## **Reference Implementation**

### ***E2E Architecture***

![Use_case_flow](assets/workflow.png)


### Set Up Environment

Use the following cell to change to the correct kernel. Then check that you are in the `intelligent_indexing_intel` kernel. If not, navigate to `Kernel > Change kernel > Python [conda env:intelligent_indexing_intel]`.

### Run Workflow

#### Setting up the data

The benchmarking scripts expects 2 files to be present in `"$DATA_DIR"/huffpost`.

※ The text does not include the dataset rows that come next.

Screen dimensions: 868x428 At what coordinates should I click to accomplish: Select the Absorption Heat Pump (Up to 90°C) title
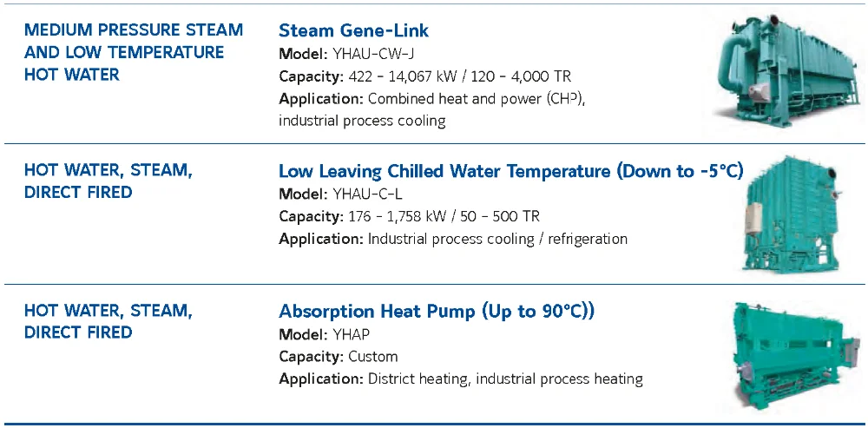coord(436,312)
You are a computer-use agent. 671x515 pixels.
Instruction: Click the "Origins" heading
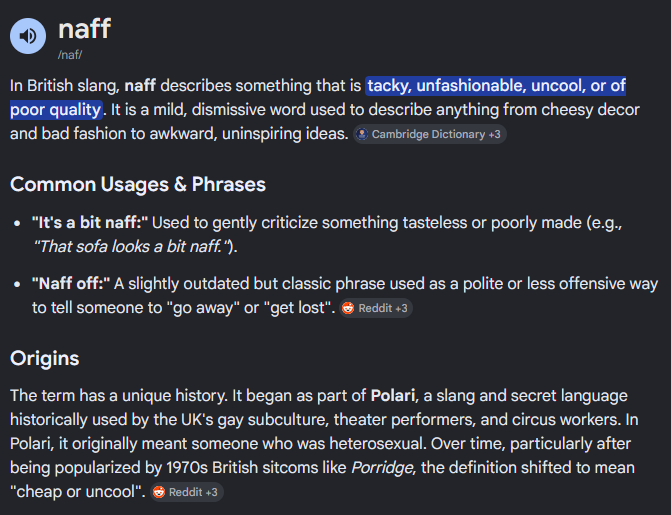pos(45,358)
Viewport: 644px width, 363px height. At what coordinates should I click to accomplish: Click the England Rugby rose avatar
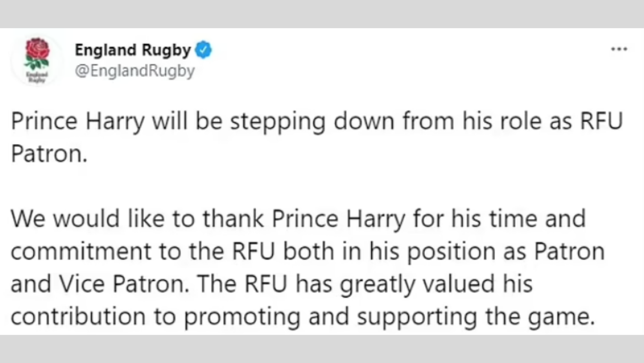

`"$DATA_DIR"/huffpost/train_all.csv` : training data
`"$DATA_DIR"/huffpost/test.csv` : testing data

After download the data for benchmarking under these requirements, do the following:
   
* Use the `process_data.py` script to generate the `huffpost/train_all.csv` and `huffpost/test.csv` files for benchmarking.  This script expects `News_Category_Dataset_v3.json` to be present in the same directory.

In [None]:
!cd "$DATA_DIR" && python process_data.py

Get environment variables to use in python code.

In [None]:
import os
workspace = os.getenv("WORKSPACE")
data_dir = workspace + '/data'
output_dir = workspace + '/output'
print("workspace path: {}".format(workspace))
print("data dir path: {}".format(data_dir))
print("output dir path: {}".format(output_dir))

View a few samples of created data.

In [None]:
import pandas as pd
train_all = pd.read_csv(f"{data_dir}/huffpost/train_all.csv")
train_all.head(10)

In [None]:
test = pd.read_csv(f"{data_dir}/huffpost/test.csv")
test.head(10)

All of the benchmarking can be run using the python script `src/run_benchmarks.py`.

The script **reads and preprocesses the data**, **trains an SVC model**, and **predicts on unseen test data** using the trained model, while also reporting on the execution time for these 3 steps.

> Before running the script, we need to ensure that the appropriate conda environment is activated.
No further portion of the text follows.